===== Page excerpt

Richard S. Finn, MD: That’s a great point, because drugs like sorafenib, and now regorafenib and lenvatinib, are oral drugs. They are not chemotherapy. They’re molecular-targeted therapeutics, but they’re anti-cancer drugs. You don’t just say, “Take this, and I’ll see you in a few months.”

Arndt Vogel, MD, PhD: Right. These are oral drugs, so the patient is not required to come into the hospital, but still, the side effects develop. We have set up some measures meant to monitor these patients very closely. When we start treatment, we see them after 2 weeks. Then we see them again after 4 weeks. We educate them about the side effects.

Richard S. Finn, MD: Specifically, what are you looking for?

==========

# What you have to do:
Retype the stretch of the oral cancer drug discussion from "Arndt Vogel, MD, PhD: Right." through "the side effects." verbatim.

===== Excerpted records

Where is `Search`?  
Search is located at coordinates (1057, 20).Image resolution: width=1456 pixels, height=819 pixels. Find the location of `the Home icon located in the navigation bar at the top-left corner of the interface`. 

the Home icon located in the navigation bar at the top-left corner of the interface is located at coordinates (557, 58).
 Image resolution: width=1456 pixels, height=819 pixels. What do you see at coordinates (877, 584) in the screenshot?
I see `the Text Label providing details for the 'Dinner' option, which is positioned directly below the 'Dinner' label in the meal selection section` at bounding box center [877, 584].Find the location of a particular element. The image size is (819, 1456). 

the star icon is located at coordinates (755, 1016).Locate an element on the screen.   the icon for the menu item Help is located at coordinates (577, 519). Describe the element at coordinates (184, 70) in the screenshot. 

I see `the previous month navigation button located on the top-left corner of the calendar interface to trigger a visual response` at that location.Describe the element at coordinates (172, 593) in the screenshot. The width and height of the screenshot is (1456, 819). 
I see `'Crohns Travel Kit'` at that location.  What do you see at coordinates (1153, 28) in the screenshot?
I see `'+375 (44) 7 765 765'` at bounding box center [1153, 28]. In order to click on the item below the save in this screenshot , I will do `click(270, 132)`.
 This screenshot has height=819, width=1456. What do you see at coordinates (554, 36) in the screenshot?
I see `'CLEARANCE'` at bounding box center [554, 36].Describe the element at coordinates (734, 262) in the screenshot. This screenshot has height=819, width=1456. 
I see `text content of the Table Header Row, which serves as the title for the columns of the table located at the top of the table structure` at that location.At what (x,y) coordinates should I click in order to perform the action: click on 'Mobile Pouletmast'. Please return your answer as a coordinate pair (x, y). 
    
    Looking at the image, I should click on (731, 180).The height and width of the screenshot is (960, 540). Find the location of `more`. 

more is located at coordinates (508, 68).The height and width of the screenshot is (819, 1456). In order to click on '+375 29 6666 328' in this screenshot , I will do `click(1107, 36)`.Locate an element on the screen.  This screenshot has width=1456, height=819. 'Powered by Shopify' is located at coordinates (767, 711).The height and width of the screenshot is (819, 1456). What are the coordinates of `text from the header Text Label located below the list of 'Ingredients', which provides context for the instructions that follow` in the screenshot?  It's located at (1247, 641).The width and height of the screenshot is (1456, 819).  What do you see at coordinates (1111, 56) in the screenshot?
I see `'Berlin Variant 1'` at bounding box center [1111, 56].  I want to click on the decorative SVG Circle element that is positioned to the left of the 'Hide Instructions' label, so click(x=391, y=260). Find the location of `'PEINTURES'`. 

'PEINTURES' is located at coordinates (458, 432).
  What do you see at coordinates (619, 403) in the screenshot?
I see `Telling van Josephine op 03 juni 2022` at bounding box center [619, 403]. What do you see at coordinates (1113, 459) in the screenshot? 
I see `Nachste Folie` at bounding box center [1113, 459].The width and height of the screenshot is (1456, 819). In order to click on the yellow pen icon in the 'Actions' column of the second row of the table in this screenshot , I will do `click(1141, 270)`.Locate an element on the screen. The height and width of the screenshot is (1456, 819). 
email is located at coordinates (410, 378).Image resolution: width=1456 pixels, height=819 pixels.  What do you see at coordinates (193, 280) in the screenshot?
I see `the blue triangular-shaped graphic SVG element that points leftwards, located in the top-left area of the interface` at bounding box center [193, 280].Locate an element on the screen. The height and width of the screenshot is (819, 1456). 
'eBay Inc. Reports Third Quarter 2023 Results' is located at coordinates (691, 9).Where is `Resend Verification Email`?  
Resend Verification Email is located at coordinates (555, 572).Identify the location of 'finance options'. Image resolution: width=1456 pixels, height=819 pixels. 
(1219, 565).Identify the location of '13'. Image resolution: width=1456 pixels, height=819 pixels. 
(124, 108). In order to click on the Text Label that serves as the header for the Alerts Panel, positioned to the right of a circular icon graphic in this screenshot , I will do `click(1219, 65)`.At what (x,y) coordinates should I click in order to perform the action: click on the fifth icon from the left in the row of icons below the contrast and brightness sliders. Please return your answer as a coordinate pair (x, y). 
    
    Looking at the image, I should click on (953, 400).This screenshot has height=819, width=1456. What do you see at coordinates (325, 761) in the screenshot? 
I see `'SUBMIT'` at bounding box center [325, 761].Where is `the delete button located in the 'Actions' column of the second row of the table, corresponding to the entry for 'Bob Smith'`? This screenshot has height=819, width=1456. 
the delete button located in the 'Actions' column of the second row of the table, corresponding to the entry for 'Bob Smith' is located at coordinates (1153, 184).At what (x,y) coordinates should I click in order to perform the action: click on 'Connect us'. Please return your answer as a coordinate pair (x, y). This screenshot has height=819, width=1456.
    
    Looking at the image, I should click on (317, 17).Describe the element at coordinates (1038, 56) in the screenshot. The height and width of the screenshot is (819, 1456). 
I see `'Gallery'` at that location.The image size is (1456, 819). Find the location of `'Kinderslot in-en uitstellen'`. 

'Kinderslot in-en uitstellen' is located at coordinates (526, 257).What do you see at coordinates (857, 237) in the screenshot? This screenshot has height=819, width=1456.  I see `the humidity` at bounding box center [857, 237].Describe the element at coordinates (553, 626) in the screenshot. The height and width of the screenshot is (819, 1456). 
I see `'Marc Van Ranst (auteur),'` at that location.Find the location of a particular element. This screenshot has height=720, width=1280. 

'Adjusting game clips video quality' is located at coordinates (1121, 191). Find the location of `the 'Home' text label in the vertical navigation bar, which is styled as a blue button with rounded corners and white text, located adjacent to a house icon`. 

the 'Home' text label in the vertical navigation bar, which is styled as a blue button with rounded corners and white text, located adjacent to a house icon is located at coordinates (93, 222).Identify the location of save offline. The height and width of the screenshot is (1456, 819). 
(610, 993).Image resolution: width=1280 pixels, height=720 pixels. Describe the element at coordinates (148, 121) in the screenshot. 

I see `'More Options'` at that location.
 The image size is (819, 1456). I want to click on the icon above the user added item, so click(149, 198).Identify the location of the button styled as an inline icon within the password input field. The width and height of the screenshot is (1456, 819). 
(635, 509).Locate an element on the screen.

==========

# Response to this exercise:
Arndt Vogel, MD, PhD: Right. These are oral drugs, so the patient is not required to come into the hospital, but still, the side effects develop. We have set up some measures meant to monitor these patients very closely. When we start treatment, we see them after 2 weeks. Then we see them again after 4 weeks. We educate them about the side effects.